While the Quadro FX2000M graphics subsystem doesn’t outshine the top-of-the-line 5000M chip available in the 17-inch Elitebook, it is a highly capable graphics card with a whopping 2GB of dedicated DDR3 memory. In my home-built Maya benchmarks, the 8560w posted frame rates that rivaled pro desktop systems and eclipsed the standard GeForce 330M found in last-gen MacBook Pros for high-end 3D work. I feel like HP gets it.

FINAL THOUGHTS

The features and usability make this a viable professional desktop replacement, once you hook it up to multiple screens and external storage like NAS or a RAID tower via eSata. But not only that, this is also a nice laptop for all around use — games, videos, Facebook stalking, etc.
Overall, in my weeks with the HP Elitebook 8560w, I was able to work on test scenes, run benchmarks and churn CG renders to really stress this system and never ran into a hitch, crash, or hiccup.
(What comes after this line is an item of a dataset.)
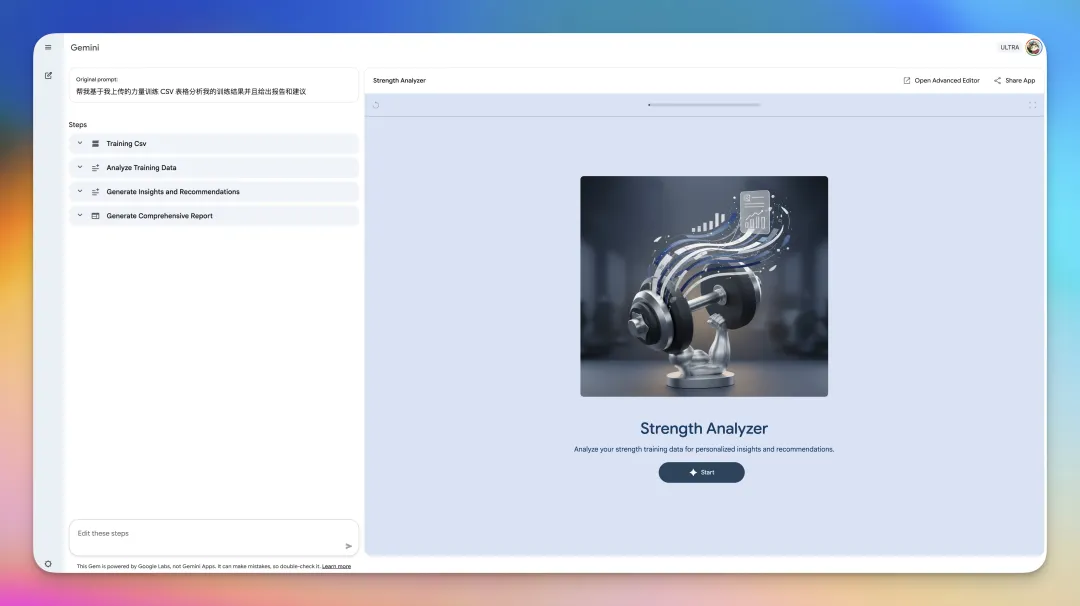Expand the Training Csv step
The height and width of the screenshot is (606, 1080).
pyautogui.click(x=80, y=143)
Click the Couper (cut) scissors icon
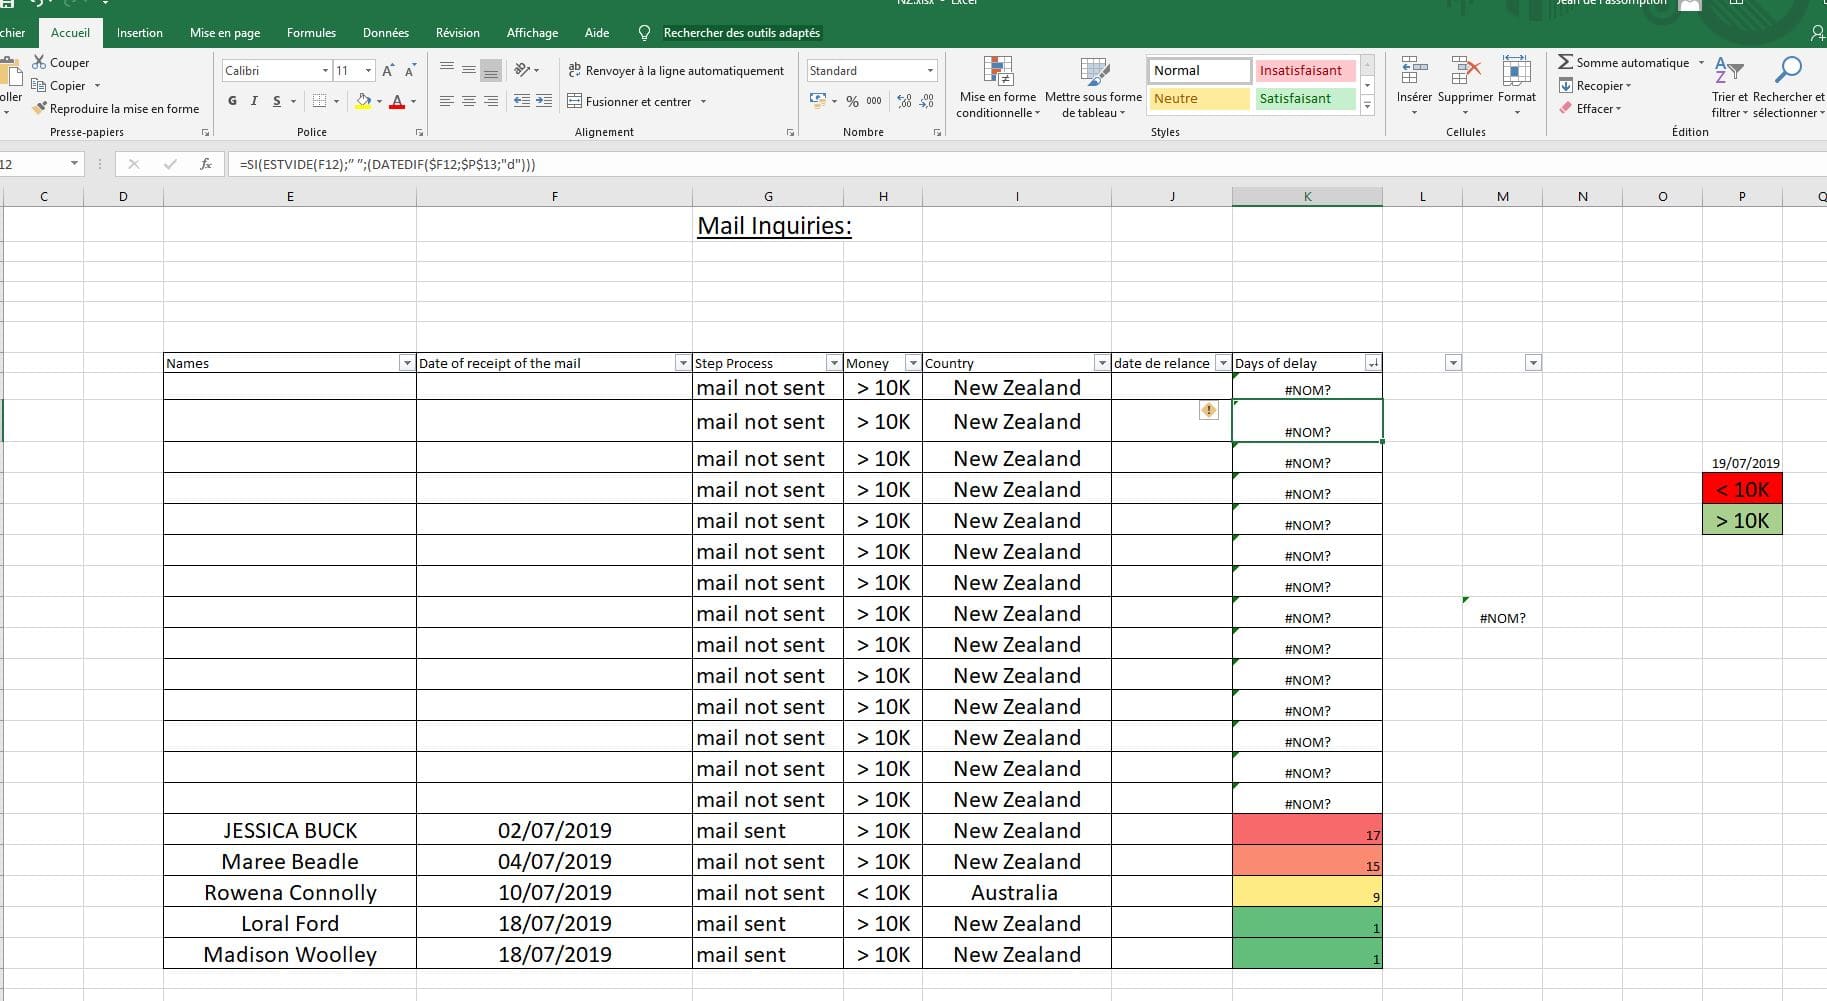 40,62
The 8560w is comfortable to work on, has all the amenities you need for a laptop, and can power through some serious work easily with a beautiful, color-accurate screen. And while it’s tough to say if this particular notebook will stand the test of time without first using it for years, my personal experience with HP mobile workstations has been spectacular, and I could easily see using this machine for the next three years. As a matter of fact, my wife is still using her HP 8510w from ‘09 —quite a testament to the line.